%%

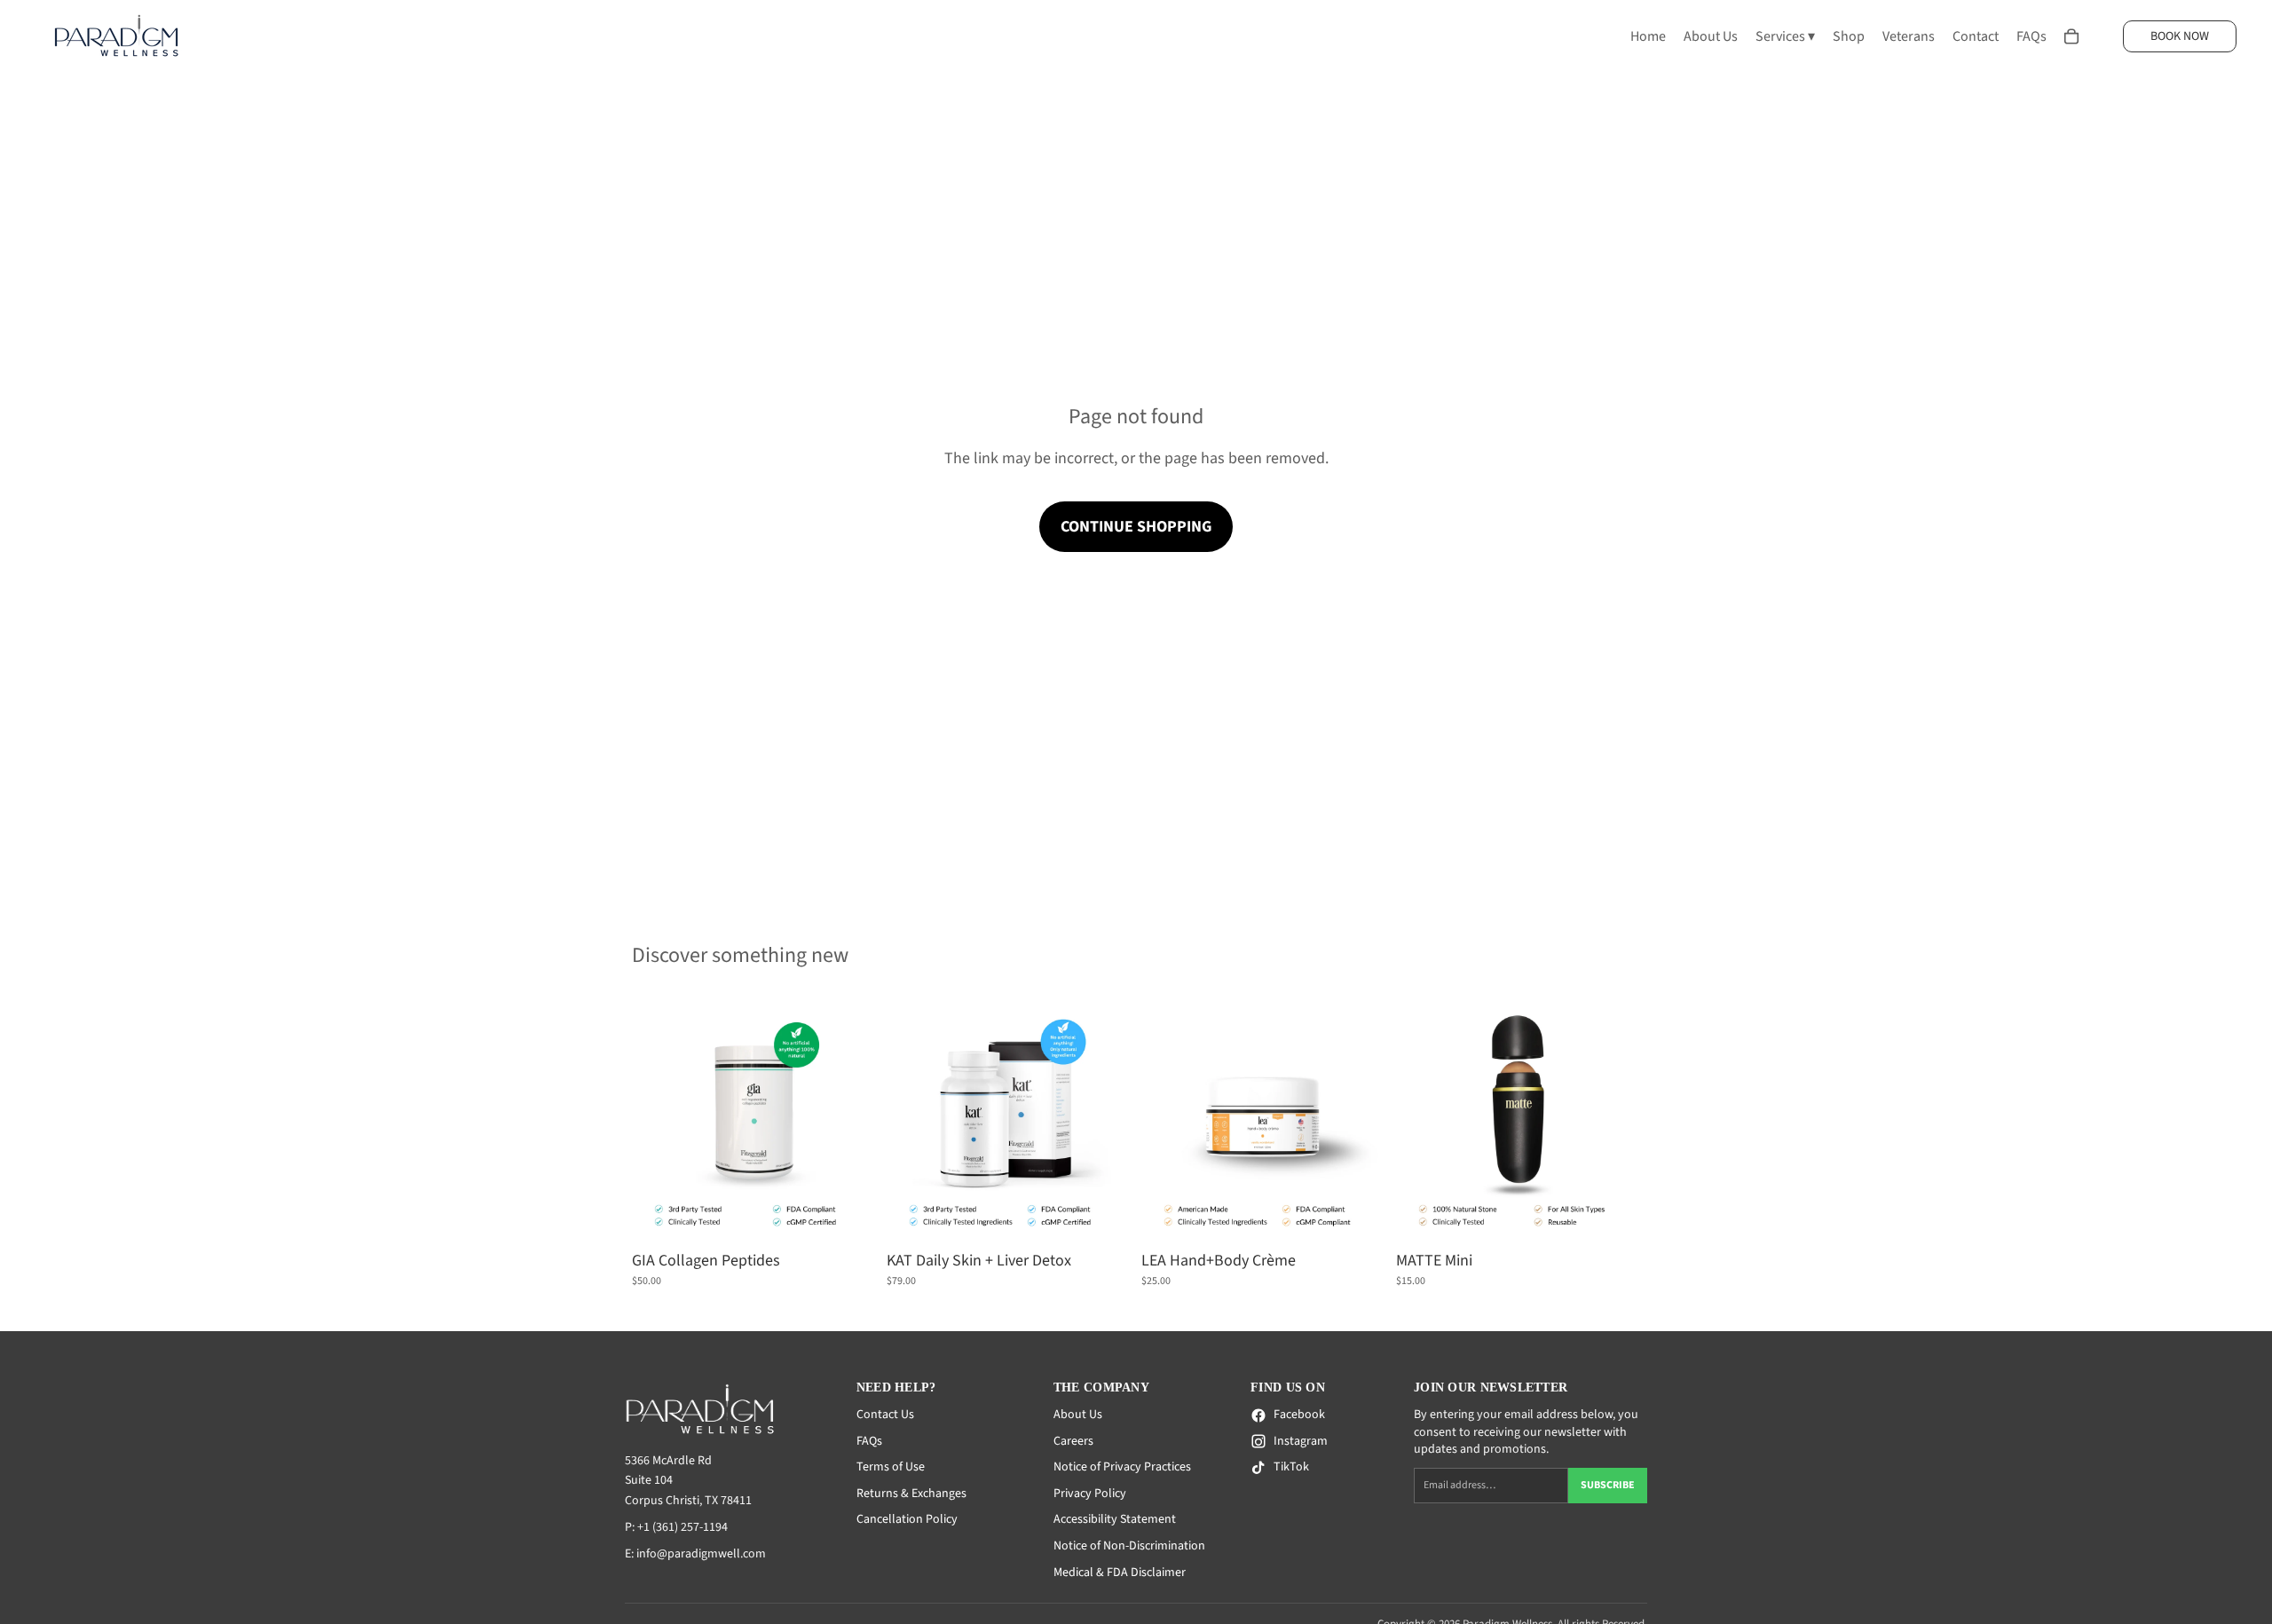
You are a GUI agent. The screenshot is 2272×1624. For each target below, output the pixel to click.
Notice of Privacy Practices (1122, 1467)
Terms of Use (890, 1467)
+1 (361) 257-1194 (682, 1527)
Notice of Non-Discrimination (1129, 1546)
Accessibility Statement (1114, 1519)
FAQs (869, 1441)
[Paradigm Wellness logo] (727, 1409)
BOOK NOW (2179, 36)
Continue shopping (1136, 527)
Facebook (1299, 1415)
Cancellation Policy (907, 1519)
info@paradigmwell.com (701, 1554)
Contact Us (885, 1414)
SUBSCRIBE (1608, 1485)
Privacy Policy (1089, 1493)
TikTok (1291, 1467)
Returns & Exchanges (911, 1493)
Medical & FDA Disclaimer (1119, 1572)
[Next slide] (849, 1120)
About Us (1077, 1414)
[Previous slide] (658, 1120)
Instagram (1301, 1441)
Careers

%%

Assignment: Where an entry includes a picture, drop it, and print the rest of the material word for word.

Output below:
You are a GUI agent. The screenshot is 2272×1624. For each target below, output the pixel to click.
Notice of Privacy Practices (1122, 1467)
Terms of Use (890, 1467)
+1 (361) 257-1194 (682, 1527)
Notice of Non-Discrimination (1129, 1546)
Accessibility Statement (1114, 1519)
FAQs (869, 1441)
[Paradigm Wellness logo] (727, 1409)
BOOK NOW (2179, 36)
Continue shopping (1136, 527)
Facebook (1299, 1415)
Cancellation Policy (907, 1519)
info@paradigmwell.com (701, 1554)
Contact Us (885, 1414)
SUBSCRIBE (1608, 1485)
Privacy Policy (1089, 1493)
TikTok (1291, 1467)
Returns & Exchanges (911, 1493)
Medical & FDA Disclaimer (1119, 1572)
[Next slide] (849, 1120)
About Us (1077, 1414)
[Previous slide] (658, 1120)
Instagram (1301, 1441)
Careers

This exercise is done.